Hepatopulmonary syndrome (HPS) has been defined as a clinical triad, including chronic liver disease, gas exchange defects (increased alveolar-arterial PO2 difference irrespective of the presence of arterial hypoxemia), and widespread intrapulmonary vascular dilatations. We determined the incidence and the clinical and pulmonary functional characteristics of HPS in candidates for orthotopic liver transplantation (OLT) and tested their predicted accuracy.


We studied 80 patients with cirrhosis prospectively, and carried out contrast-enhanced (CE) echocardiography and lung function tests, including ventilation-perfusion (V(A)/Q) distributions.

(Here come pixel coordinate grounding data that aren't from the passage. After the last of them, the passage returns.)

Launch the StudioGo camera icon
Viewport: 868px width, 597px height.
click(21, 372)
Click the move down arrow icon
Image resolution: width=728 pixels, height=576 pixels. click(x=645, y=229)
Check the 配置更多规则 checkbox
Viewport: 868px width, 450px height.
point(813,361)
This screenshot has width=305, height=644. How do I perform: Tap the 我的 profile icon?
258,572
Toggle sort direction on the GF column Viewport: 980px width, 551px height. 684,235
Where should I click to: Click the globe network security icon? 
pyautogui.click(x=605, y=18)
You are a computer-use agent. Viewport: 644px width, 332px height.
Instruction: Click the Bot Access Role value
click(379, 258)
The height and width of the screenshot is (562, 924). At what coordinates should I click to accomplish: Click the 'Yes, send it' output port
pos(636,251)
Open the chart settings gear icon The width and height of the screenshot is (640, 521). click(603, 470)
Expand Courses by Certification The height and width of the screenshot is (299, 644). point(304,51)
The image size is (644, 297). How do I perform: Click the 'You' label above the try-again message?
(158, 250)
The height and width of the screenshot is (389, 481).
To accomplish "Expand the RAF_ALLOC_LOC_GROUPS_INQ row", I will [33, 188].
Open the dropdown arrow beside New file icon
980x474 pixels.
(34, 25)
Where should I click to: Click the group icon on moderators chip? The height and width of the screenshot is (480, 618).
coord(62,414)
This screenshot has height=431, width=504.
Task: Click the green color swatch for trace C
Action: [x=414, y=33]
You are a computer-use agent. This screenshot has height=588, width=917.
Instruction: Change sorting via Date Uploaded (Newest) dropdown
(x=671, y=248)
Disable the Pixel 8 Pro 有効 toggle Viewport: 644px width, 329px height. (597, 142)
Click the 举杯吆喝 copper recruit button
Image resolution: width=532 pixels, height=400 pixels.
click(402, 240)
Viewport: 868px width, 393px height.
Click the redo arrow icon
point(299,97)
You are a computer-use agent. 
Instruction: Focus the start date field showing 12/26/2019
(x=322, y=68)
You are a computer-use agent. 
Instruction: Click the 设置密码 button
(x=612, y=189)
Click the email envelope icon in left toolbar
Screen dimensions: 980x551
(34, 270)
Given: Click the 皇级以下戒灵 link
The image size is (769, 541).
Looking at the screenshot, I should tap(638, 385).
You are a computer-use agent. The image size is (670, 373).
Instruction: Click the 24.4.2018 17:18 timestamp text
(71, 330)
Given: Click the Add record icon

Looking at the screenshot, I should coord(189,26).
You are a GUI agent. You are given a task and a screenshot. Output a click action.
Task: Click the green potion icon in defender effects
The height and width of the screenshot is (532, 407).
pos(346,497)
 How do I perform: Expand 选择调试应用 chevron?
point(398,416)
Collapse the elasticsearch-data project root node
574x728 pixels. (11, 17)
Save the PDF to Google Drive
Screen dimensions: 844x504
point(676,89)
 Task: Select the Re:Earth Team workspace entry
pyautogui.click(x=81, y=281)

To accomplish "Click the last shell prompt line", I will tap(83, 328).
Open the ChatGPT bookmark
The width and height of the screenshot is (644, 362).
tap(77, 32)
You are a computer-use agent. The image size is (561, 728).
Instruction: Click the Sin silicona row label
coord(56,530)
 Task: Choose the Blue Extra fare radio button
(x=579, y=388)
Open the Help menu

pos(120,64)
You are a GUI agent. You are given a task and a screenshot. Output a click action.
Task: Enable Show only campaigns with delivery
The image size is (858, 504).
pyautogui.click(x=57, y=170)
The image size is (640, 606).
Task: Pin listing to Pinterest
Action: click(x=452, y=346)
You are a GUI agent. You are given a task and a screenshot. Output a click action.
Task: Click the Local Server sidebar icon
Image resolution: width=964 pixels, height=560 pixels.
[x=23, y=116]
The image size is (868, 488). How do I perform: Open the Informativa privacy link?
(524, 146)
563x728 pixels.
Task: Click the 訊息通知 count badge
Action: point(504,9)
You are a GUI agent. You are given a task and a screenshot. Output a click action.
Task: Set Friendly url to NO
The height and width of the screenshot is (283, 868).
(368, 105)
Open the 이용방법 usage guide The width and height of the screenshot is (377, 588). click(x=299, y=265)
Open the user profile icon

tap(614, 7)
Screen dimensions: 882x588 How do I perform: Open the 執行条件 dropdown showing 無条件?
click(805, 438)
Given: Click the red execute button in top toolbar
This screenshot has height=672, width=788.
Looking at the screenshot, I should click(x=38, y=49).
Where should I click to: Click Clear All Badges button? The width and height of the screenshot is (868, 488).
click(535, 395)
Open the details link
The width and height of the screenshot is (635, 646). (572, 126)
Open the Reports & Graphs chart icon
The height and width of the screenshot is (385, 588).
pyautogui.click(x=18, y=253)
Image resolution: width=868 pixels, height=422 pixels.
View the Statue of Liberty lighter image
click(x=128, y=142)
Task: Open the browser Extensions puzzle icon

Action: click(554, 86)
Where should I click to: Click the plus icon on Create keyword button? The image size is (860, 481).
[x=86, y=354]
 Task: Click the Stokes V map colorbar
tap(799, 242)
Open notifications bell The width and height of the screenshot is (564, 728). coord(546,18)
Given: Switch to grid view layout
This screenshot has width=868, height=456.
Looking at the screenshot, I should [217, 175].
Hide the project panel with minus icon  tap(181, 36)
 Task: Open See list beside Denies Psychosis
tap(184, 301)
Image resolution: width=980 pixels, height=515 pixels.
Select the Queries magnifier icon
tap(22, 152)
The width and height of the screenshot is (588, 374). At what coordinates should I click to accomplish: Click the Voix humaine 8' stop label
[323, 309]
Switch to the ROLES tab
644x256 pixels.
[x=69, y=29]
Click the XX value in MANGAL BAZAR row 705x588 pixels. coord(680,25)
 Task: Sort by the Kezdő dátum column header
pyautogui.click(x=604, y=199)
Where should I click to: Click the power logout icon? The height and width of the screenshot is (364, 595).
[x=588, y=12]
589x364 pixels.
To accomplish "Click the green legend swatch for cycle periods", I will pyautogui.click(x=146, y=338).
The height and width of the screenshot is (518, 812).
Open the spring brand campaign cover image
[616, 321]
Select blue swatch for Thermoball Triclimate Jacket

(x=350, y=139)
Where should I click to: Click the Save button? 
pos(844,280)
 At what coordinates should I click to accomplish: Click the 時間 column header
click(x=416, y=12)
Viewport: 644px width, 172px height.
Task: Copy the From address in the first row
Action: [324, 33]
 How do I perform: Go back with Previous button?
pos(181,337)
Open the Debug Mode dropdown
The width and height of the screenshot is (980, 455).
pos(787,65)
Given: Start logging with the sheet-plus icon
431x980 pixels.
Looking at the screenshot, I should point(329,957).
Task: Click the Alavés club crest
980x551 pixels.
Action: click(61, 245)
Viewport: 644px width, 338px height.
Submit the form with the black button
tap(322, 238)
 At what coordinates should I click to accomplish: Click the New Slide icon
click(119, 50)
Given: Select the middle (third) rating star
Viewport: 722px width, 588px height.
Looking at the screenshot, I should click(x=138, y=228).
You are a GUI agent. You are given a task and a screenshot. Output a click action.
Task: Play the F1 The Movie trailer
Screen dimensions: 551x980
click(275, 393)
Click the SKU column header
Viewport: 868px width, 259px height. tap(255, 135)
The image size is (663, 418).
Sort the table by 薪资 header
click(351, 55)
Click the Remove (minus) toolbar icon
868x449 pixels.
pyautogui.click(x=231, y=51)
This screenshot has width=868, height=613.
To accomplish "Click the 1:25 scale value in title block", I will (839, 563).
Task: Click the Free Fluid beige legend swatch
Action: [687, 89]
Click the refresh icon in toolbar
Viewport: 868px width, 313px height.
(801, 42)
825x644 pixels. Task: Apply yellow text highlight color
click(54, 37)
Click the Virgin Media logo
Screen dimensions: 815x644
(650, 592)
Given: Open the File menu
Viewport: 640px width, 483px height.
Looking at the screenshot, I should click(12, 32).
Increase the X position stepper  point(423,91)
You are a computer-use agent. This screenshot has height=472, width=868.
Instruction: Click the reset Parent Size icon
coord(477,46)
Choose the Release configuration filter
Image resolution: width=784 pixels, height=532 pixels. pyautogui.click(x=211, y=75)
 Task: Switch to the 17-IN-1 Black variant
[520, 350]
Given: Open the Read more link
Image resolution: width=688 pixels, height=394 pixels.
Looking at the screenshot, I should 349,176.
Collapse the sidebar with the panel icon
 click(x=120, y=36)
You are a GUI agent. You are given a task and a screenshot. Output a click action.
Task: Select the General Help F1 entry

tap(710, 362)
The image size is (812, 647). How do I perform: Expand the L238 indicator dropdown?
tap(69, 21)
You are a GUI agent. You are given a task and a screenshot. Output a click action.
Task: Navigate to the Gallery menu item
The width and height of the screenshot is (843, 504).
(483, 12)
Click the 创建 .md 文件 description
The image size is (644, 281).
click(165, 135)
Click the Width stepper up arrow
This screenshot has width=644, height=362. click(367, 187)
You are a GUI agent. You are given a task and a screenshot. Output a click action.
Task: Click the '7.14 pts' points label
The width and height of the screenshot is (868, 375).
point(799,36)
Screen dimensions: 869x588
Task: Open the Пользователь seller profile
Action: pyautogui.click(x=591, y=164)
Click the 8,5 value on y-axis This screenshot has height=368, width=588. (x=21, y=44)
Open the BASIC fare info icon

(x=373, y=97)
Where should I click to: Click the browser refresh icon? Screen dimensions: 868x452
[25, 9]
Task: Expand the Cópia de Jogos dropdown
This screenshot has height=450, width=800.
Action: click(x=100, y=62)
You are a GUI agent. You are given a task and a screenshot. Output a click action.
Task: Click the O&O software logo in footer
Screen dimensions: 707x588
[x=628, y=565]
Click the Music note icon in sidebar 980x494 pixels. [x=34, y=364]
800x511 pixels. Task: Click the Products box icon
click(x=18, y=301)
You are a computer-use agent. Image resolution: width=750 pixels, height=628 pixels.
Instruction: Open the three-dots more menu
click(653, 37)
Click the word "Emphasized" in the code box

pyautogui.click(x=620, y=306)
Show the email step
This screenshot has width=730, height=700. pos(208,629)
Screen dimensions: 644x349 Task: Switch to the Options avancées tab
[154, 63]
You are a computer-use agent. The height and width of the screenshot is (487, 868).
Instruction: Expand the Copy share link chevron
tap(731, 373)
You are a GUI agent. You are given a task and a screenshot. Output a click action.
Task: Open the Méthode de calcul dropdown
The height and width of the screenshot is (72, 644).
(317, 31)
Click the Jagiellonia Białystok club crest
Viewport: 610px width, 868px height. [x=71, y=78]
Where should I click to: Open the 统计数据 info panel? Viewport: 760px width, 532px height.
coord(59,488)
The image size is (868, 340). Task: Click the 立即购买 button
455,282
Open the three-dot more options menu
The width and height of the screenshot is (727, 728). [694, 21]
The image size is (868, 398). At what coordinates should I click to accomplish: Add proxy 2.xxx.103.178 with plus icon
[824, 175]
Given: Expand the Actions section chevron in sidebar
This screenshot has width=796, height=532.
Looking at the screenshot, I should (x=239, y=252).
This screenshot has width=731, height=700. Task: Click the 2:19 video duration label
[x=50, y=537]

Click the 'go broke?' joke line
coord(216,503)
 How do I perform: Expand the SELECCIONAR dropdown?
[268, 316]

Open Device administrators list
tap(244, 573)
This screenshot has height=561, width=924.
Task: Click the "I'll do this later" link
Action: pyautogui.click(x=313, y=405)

Fourteen patients had HPS (incidence, 17.5%). Patients with HPS (49 +/- 12 (+/-SD) years) had more cutaneous spiders, finger clubbing and dyspnea (P < 0.05 each) and a lower diffusing capacity (DLCO, 56 +/- 18% predicted; P < 0.001) than non-HPS patients (n = 66). Mild to moderate V(A)/Q inequalities and increased intrapulmonary shunt were predominant in HPS patients, but oxygen diffusion impairment was observed in those with hypoxemia (n = 8) only. The DLCO showed a considerable area under the receiver operating characteristic curve (0.89).


HPS in cirrhotic patient candidates for OLT shows a high incidence and these patients present with distinctive clinical and functional features compared with non-HPS individuals. The presence of a low DLCO may be of help for the diagnosis of HPS.